## BEGIN

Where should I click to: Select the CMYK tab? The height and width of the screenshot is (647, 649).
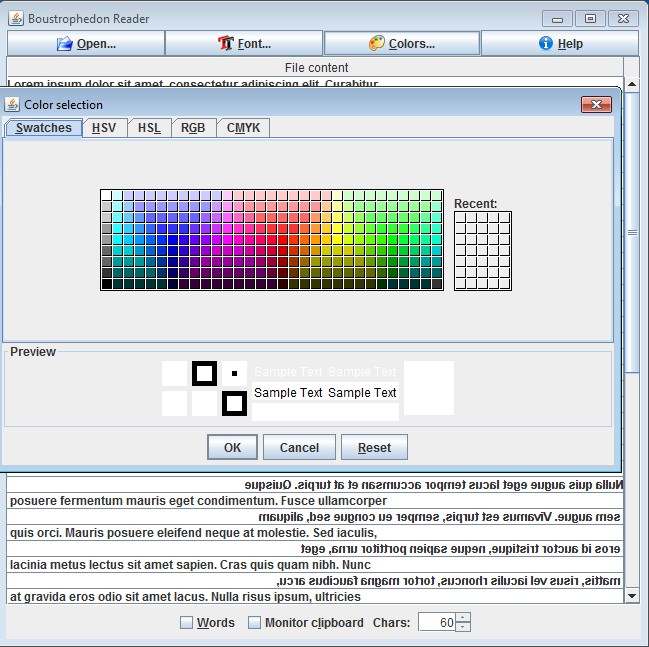tap(243, 128)
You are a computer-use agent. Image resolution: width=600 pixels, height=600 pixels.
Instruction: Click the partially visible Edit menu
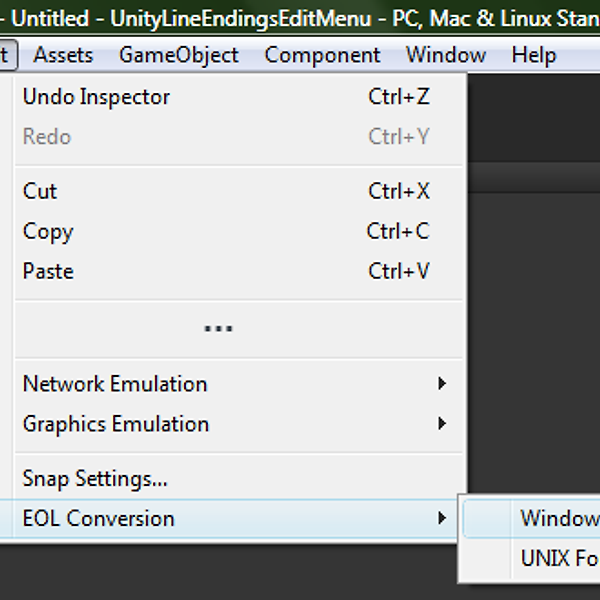[8, 55]
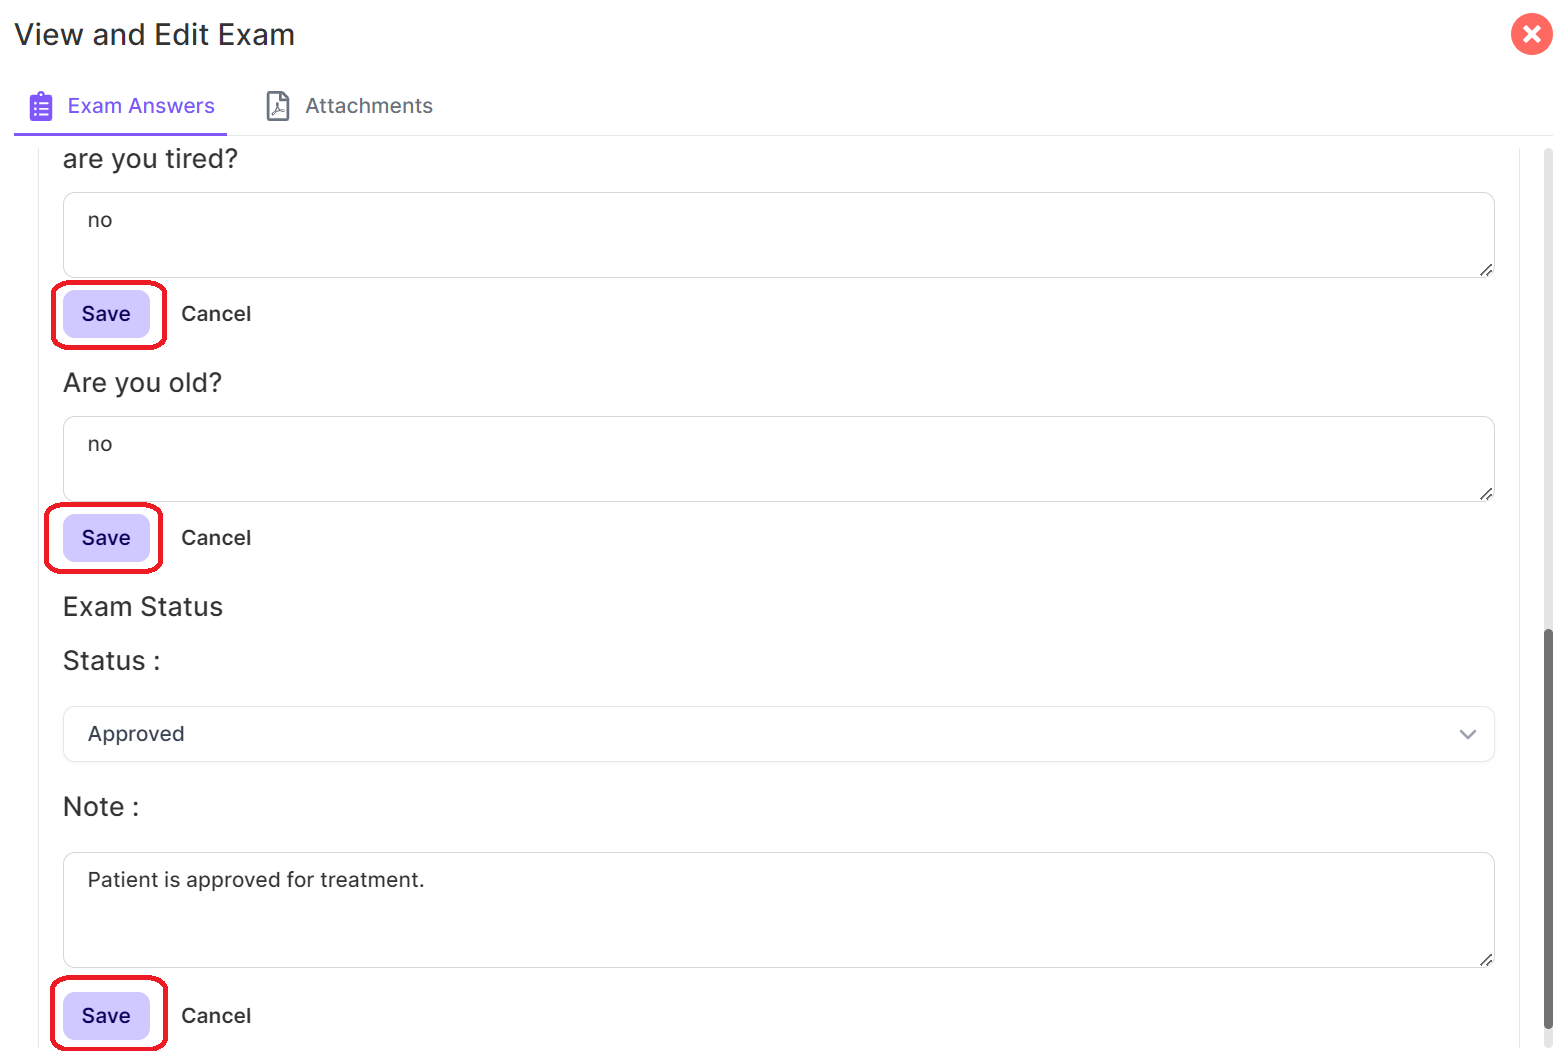The height and width of the screenshot is (1051, 1564).
Task: Save the exam status and note
Action: (106, 1016)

## END

▸ **Short exercise**
Write out every line of the records above word for word, but leave the pictures out.

▸ **Solution for this exercise**
Where should I click to: Select the CMYK tab? The height and width of the screenshot is (647, 649).
tap(243, 128)
You are a computer-use agent. Image resolution: width=600 pixels, height=600 pixels.
Instruction: Click the partially visible Edit menu
[8, 55]
The height and width of the screenshot is (1051, 1564).
Task: Save the exam status and note
Action: (106, 1016)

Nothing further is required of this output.